EXERCISE OBJECTIVE: Retype the items starting with the line that contains "Where should I" and going on through the line that contains "point(632,199)", leaving the pictures out of your answer.

EXERCISE MATERIALS:
::::::::::

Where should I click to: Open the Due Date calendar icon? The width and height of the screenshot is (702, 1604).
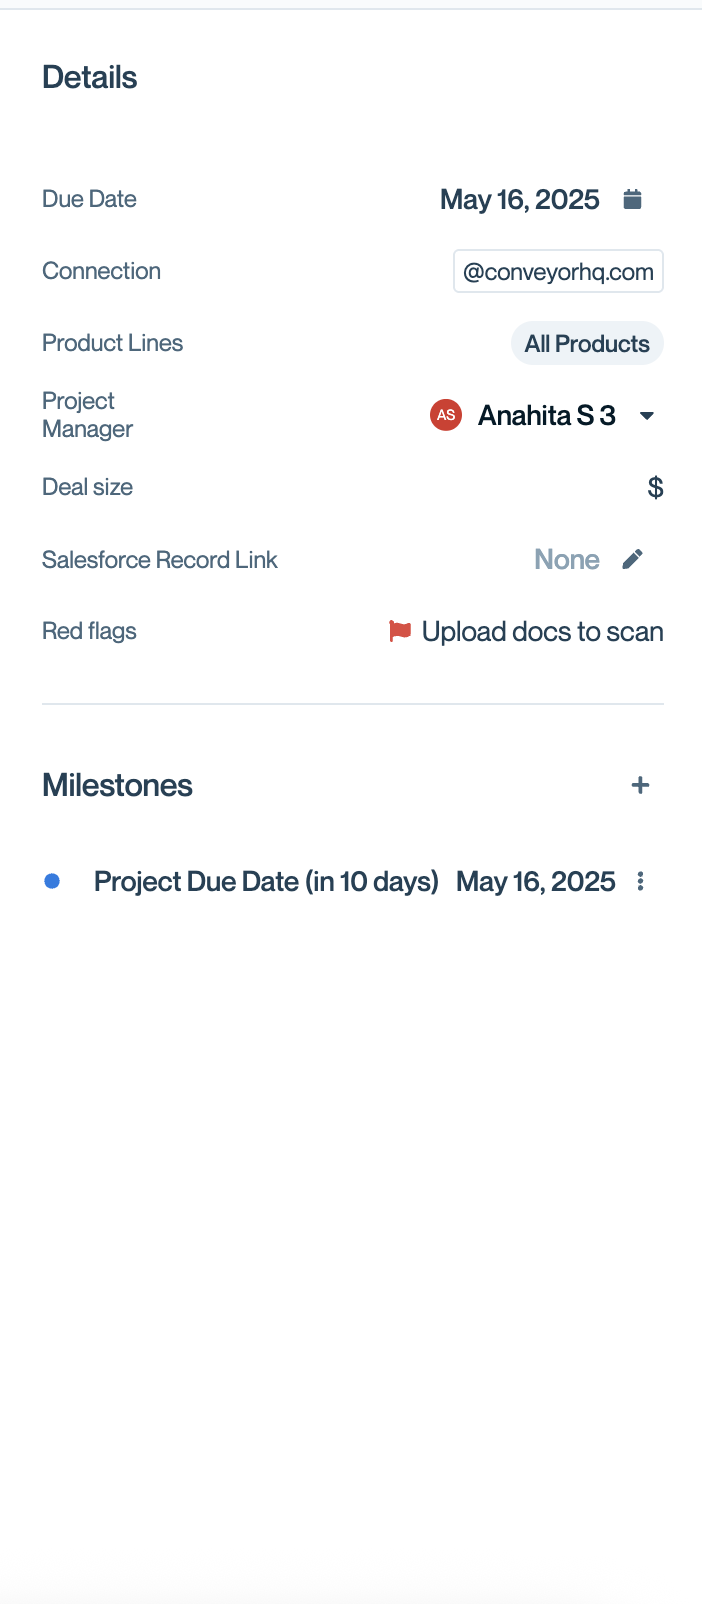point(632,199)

::::::::::

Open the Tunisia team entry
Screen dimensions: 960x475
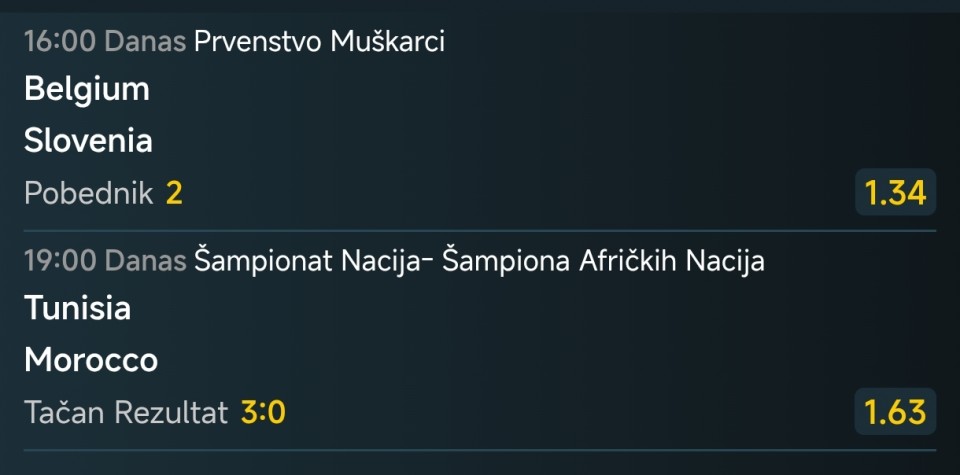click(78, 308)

::::::::::

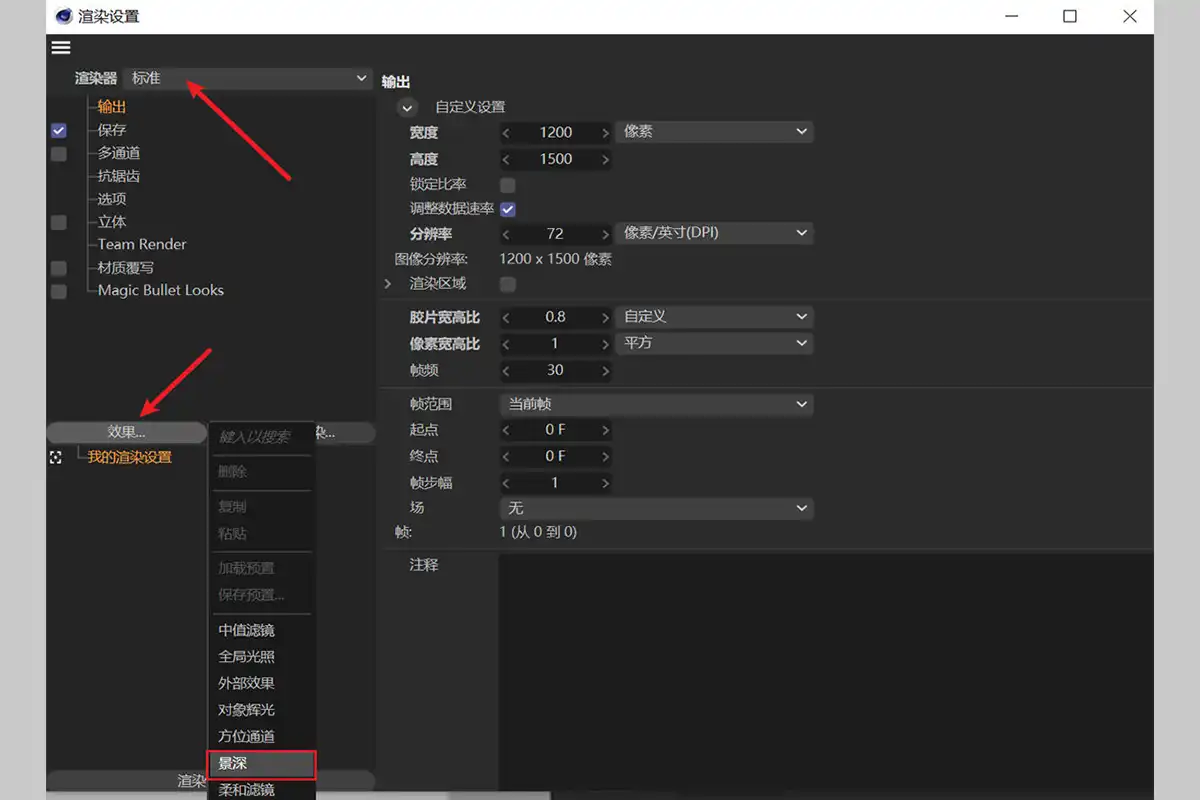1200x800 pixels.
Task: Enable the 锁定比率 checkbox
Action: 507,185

::::::::::

RESPONSE BELOW:
Where should I click to: Open the Due Date calendar icon? The width and height of the screenshot is (702, 1604).
point(632,199)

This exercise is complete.